◆ TASK GOAL: Write out exactly the lines running from the one with "Viewport: 581px width, 329px" to the end of the data, including both of those lines and excluding pictures.

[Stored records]

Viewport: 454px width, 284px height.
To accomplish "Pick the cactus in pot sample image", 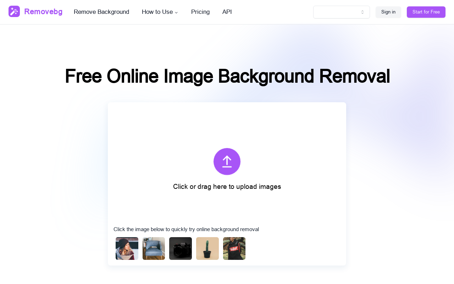I will click(x=207, y=249).
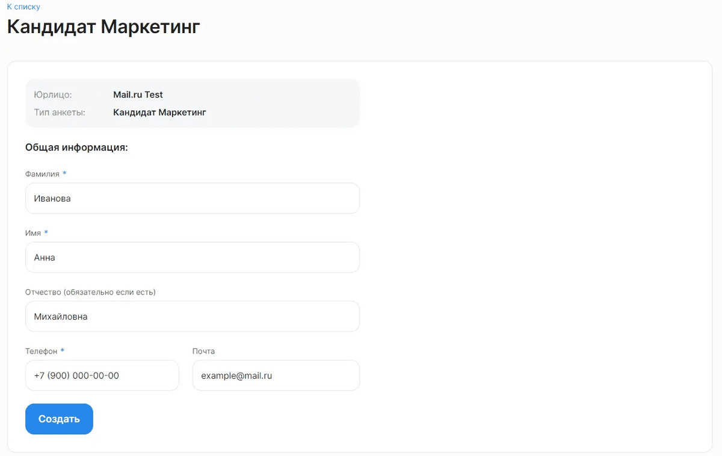Click the required asterisk beside Телефон

pyautogui.click(x=63, y=351)
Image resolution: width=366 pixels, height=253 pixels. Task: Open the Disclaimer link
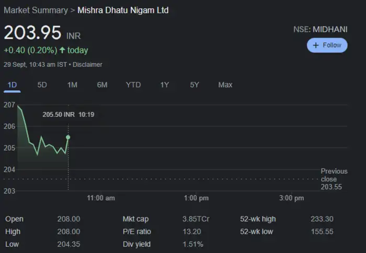pyautogui.click(x=87, y=65)
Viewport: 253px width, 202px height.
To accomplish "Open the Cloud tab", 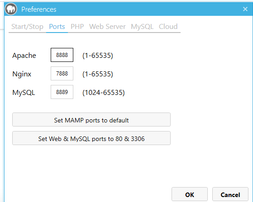I will [168, 27].
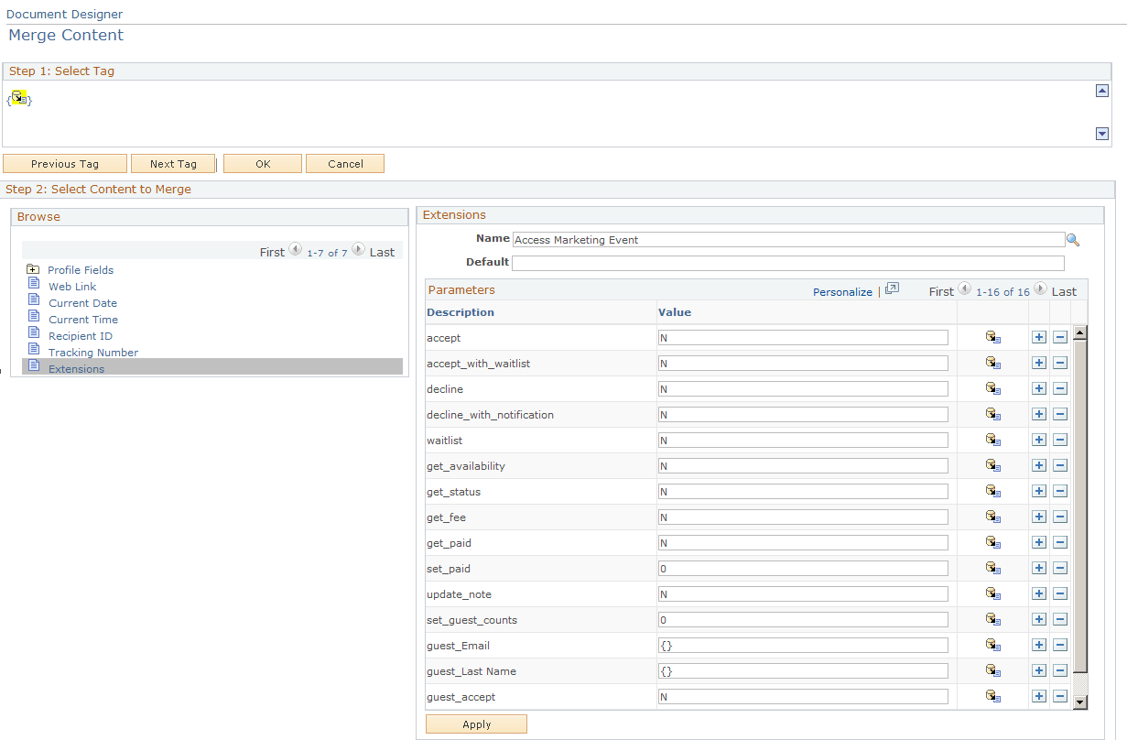Click the Next Tag button
The height and width of the screenshot is (740, 1127).
point(173,163)
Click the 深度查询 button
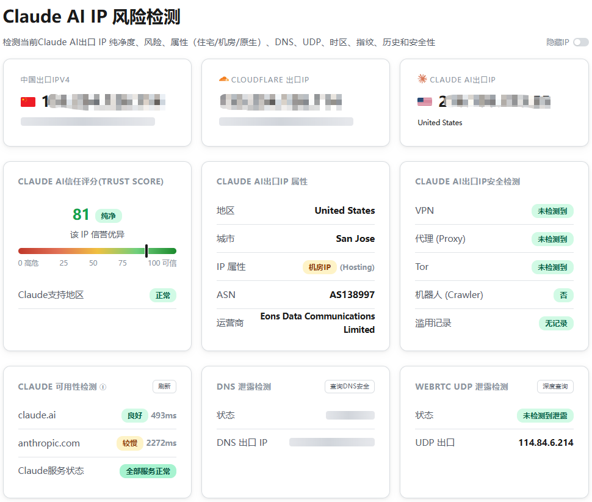This screenshot has height=502, width=592. (x=555, y=387)
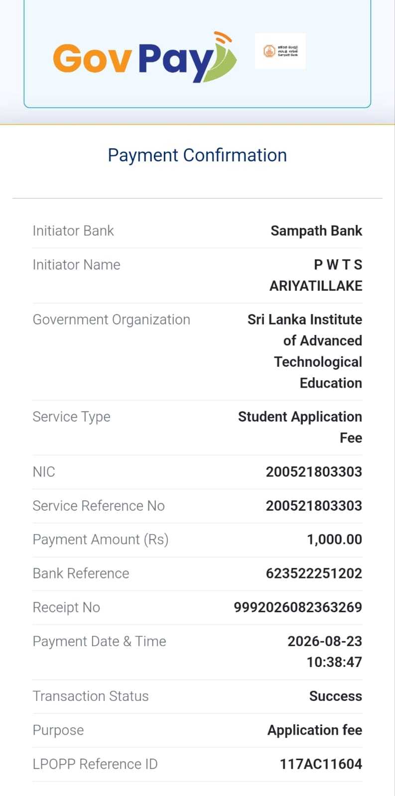Select the payment amount 1,000.00
The width and height of the screenshot is (395, 796).
point(334,540)
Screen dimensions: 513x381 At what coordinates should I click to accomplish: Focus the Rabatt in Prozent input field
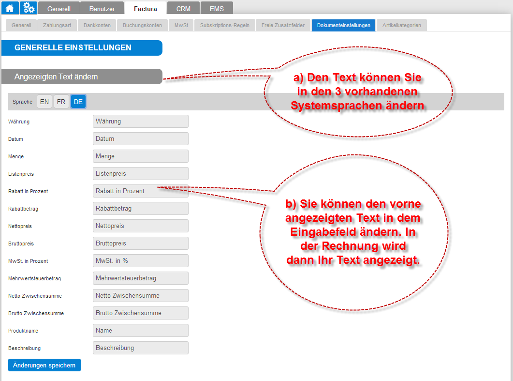(140, 191)
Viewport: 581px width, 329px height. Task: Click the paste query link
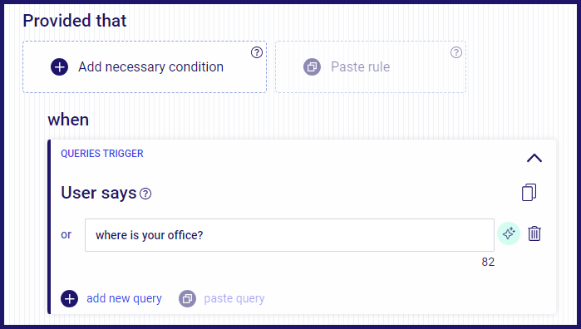pos(234,298)
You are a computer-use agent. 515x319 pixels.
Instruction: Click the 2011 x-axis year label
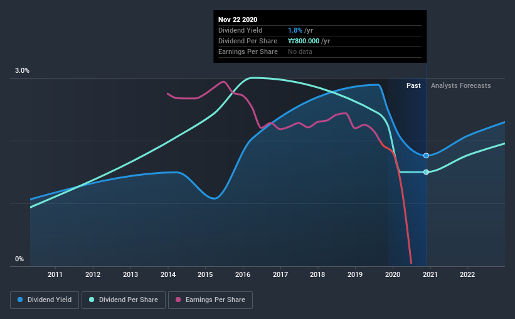[x=55, y=274]
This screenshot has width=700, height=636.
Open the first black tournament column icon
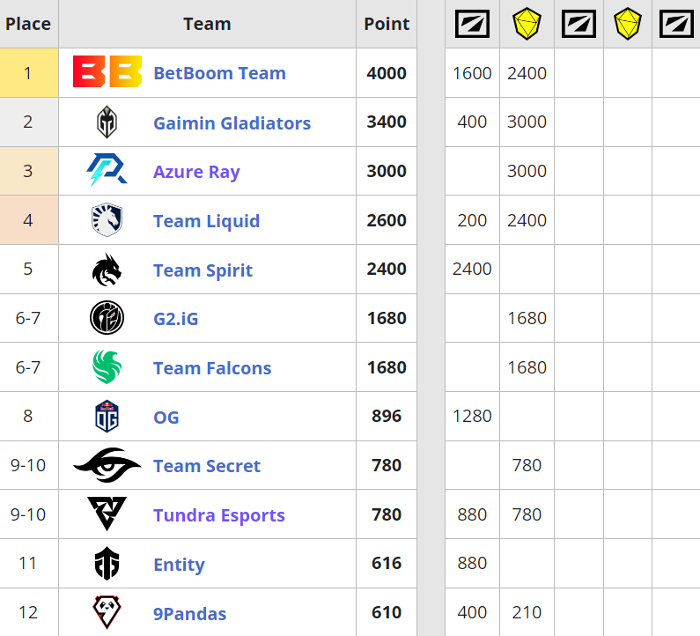pyautogui.click(x=472, y=24)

◆ ANSWER SECTION:
Viewport: 581px width, 329px height. Task: Click the paste query link
pos(234,298)
You are a computer-use agent. 515x319 pixels.
Instruction: Click the 2011 x-axis year label
[x=55, y=274]
This screenshot has width=700, height=636.
Open the first black tournament column icon
pyautogui.click(x=472, y=24)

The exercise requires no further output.